## Voting and Stack Exploration
  
Here we experiment with voting and stack ensemble methods on the MNIST Dataset  
  
We begin with designing a voting classifier from Random Forest, SVM, and Logistic Regression Models

In [3]:
import numpy as np
from sklearn.datasets import fetch_mldata
from sklearn.preprocessing import StandardScaler

# Get MNIST data

mnist = fetch_mldata('MNIST original')
X = StandardScaler().fit_transform(mnist['data'].astype(np.float))
y = mnist['target']

In [4]:
from sklearn.model_selection import train_test_split

# Split into train, validation, and test sections

X_val, X_test, y_val, y_test = train_test_split(X,y, test_size=10000)
X_train, X_val, y_train, y_val = train_test_split(X_val,y_val, test_size=10000)

In [5]:
from sklearn.ensemble import RandomForestClassifier
from sklearn.svm import LinearSVC
from sklearn.linear_model import LogisticRegression

# Train independent models

for_clf = RandomForestClassifier(n_estimators=15).fit(X_train,y_train)
svm_clf = LinearSVC().fit(X_train,y_train)
log_clf = LogisticRegression().fit(X_train,y_train)

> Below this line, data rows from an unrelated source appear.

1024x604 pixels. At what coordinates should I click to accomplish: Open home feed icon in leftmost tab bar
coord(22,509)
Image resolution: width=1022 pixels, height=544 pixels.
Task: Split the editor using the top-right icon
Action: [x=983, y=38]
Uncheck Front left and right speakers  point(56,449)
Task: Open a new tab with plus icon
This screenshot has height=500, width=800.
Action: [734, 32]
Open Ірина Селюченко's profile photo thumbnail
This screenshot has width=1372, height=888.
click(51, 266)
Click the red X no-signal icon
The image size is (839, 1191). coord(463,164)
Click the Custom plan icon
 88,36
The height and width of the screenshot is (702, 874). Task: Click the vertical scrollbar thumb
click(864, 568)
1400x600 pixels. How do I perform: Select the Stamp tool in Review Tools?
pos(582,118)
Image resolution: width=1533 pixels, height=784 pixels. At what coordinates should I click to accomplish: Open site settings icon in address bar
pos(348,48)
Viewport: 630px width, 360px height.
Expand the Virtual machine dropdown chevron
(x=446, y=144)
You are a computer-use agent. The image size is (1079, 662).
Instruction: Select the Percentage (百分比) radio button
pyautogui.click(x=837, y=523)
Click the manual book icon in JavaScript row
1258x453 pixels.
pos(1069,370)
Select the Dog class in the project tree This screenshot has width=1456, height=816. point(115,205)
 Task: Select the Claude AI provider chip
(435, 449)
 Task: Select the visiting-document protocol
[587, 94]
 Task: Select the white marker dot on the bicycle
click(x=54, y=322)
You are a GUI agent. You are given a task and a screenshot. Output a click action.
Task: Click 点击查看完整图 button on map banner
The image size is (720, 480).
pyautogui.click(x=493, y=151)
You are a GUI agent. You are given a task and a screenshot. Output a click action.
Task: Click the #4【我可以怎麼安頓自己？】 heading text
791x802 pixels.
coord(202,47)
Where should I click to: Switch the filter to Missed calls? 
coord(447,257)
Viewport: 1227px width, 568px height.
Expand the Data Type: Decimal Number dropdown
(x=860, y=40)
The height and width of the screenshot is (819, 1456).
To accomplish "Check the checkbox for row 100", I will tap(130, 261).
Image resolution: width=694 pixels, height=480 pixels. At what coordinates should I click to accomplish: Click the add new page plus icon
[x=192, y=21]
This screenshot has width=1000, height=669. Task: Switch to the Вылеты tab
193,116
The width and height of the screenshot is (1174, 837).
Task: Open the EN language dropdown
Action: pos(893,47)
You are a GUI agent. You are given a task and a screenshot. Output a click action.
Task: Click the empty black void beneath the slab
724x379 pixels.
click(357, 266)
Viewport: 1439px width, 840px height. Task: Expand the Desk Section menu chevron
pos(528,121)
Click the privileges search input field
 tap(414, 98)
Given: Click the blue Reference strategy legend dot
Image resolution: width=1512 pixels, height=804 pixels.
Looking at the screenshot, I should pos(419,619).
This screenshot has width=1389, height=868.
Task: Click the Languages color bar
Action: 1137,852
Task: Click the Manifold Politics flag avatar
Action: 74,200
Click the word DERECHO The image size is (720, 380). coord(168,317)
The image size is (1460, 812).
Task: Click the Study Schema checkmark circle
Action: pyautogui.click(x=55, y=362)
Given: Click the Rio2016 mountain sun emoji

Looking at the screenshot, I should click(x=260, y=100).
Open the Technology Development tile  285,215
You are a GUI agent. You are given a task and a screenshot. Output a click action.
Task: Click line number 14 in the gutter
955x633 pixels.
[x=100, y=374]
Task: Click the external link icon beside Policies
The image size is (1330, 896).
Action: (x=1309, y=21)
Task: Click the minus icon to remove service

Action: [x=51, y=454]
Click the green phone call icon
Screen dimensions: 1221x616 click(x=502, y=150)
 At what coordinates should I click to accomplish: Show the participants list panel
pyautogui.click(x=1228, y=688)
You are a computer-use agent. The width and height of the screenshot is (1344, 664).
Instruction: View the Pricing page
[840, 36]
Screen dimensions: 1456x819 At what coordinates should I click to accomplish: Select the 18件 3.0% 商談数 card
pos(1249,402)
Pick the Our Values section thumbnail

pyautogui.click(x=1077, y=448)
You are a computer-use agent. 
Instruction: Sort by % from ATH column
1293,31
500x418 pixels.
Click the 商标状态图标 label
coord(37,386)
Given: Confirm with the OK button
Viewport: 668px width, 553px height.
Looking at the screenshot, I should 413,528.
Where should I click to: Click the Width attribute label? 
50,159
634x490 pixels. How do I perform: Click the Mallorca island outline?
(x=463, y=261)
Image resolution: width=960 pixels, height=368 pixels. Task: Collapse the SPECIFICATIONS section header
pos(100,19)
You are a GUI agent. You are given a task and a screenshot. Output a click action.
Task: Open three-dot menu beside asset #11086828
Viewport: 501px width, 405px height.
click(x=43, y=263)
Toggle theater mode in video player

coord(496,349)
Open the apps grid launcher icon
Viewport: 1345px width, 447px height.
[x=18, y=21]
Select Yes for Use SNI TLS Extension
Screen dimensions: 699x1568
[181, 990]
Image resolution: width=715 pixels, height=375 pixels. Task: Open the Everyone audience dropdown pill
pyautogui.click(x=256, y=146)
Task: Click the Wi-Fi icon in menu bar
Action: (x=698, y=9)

estimators = [for_clf, svm_clf, log_clf]



In [6]:
# View models performance

[model.score(X_val,y_val) for model in estimators]

[0.9546, 0.912, 0.9203]

In [10]:
from sklearn.ensemble import VotingClassifier

# Create a voting classifier

vot_clf = VotingClassifier([('for',for_clf),
                            ('svm',svm_clf),
                            ('log',log_clf)])
vot_clf.fit(X_train,y_train)



VotingClassifier(estimators=[('for', RandomForestClassifier(bootstrap=True, class_weight=None, criterion='gini',
            max_depth=None, max_features='auto', max_leaf_nodes=None,
            min_impurity_decrease=0.0, min_impurity_split=None,
            min_samples_leaf=1, min_samples_split=2,
            min_w...penalty='l2', random_state=None, solver='warn',
          tol=0.0001, verbose=0, warm_start=False))],
         flatten_transform=None, n_jobs=None, voting='hard', weights=None)

In [11]:
# Voting performance

vot_clf.score(X_val,y_val)

0.926

In [14]:
# Remove weakest classifier and implement soft voting?

del vot_clf.estimators_[1]
vot_clf.voting = 'soft'
vot_clf.score(X_val,y_val)

0.946